Page extract ->
§

A reason for
mentioning this is that in the current quarterly issue of “Forward Day by Day,”
the meditation selected for last Tuesday, June 4th is about faith
that makes us well. It is based on
today’s Gospel reading. As we
heard in the Gospel of Luke, Jesus said to the widow’s son, “’Young man, I say
to you, rise!’ The young man got
up and began to speak, and Jesus gave him to his mother.” The crowd that gathered around Jesus
was amazed, and word about Jesus’ healing powers spread throughout Judea and
the surrounding country.
This is an awesome
account. Is it magic? Is it a
miracle? Does it reflect the power
of God’s Spirit at work in the world?
How do we account for it and how are we to understand this brief story?
The meditation in
“Forward Day by Day” says, “The man who recognizes his healing comes back in
thanks and then discovers healing at an even deeper level. That’s the way it is in life:
generosity becomes its own generator of further generosity…. Jesus is calling
attention to the way the world works and to the power that is available in it.”
At another level,
Jesus is repeating an action that the Prophet Elijah did as we heard in our
reading from the First Book of Kings.

§

Data segment ->
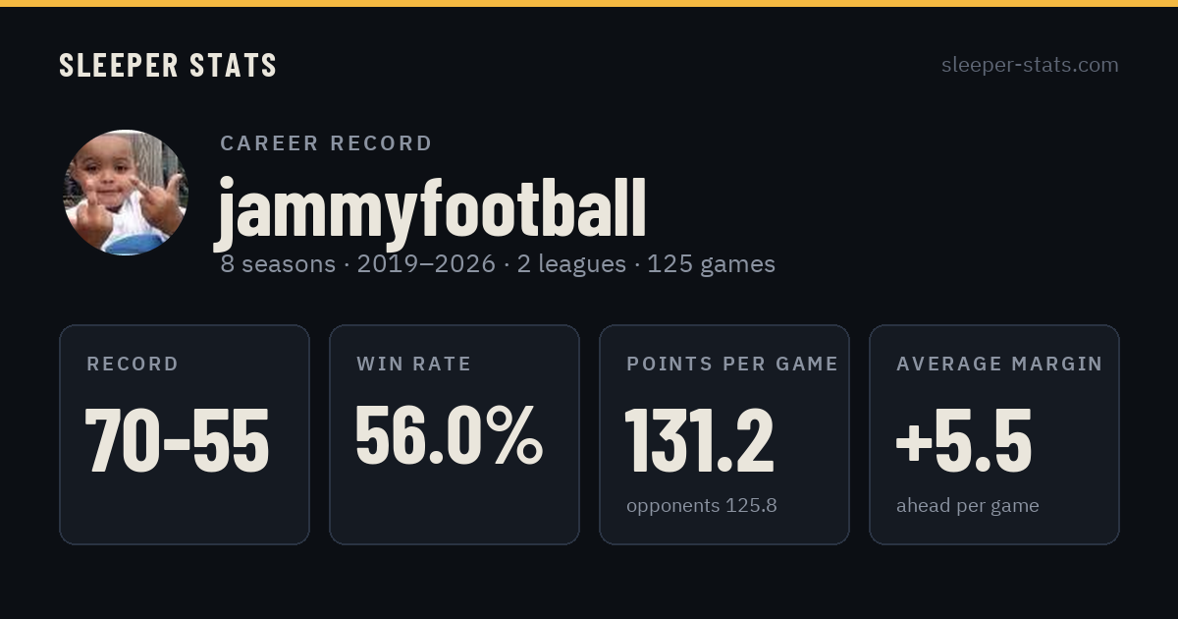Click the opponents 125.8 subtext
Viewport: 1178px width, 619px height.
702,506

§

Required work ->
(a) Return, word for word, the passage of the sermon that begins at the words "the meditation selected" and ends after "this brief story?".
(b) Extend the sermon on the raising of the widow's son, beginning after its final sentence.

Results by task ->
(a)
the meditation selected for last Tuesday, June 4th is about faith
that makes us well. It is based on
today’s Gospel reading. As we
heard in the Gospel of Luke, Jesus said to the widow’s son, “’Young man, I say
to you, rise!’ The young man got
up and began to speak, and Jesus gave him to his mother.” The crowd that gathered around Jesus
was amazed, and word about Jesus’ healing powers spread throughout Judea and
the surrounding country.
This is an awesome
account. Is it magic? Is it a
miracle? Does it reflect the power
of God’s Spirit at work in the world?
How do we account for it and how are we to understand this brief story?

(b)
In this story the son of a widow became ill. “His illness was so severe that there was no breath left in
him.” So Elijah took the child to
the lodge where he was staying and cried out to the Lord. “O Lord my God, have
you brought calamity even upon the widow with whom I am staying, by killing her
son?” He then asked the Lord to
let the “child’s life come into him again.” The Lord listened to Elijah, the child was revived and
restored to his mother. Then, in
gratitude, she said to Elijah, “Now I know that you are a man of God, and that
the word of the Lord in your mouth is truth.”
These are stories
about healing and generosity and gratitude. They are stories that reach out beyond the comfortable
boundaries of the local community.
Widows had no power. People
of other regions like the Samaritans, were not “one of us.” They were not part of the worshiping
community. In both of these
stories, Elijah and Jesus are calling their followers and thereby all of us to
reach beyond our comfort levels and welcome others into our community. Healing the divisions that keep people
separate from one another, being generous toward those in need, and being grateful
and offering thanks to God for the new life we experience as a result is what
matters.
As our Collect, our
opening prayer for today states, “O God,…grant that by you inspiration we may
think those things that are right, and by your merciful guiding may do them.”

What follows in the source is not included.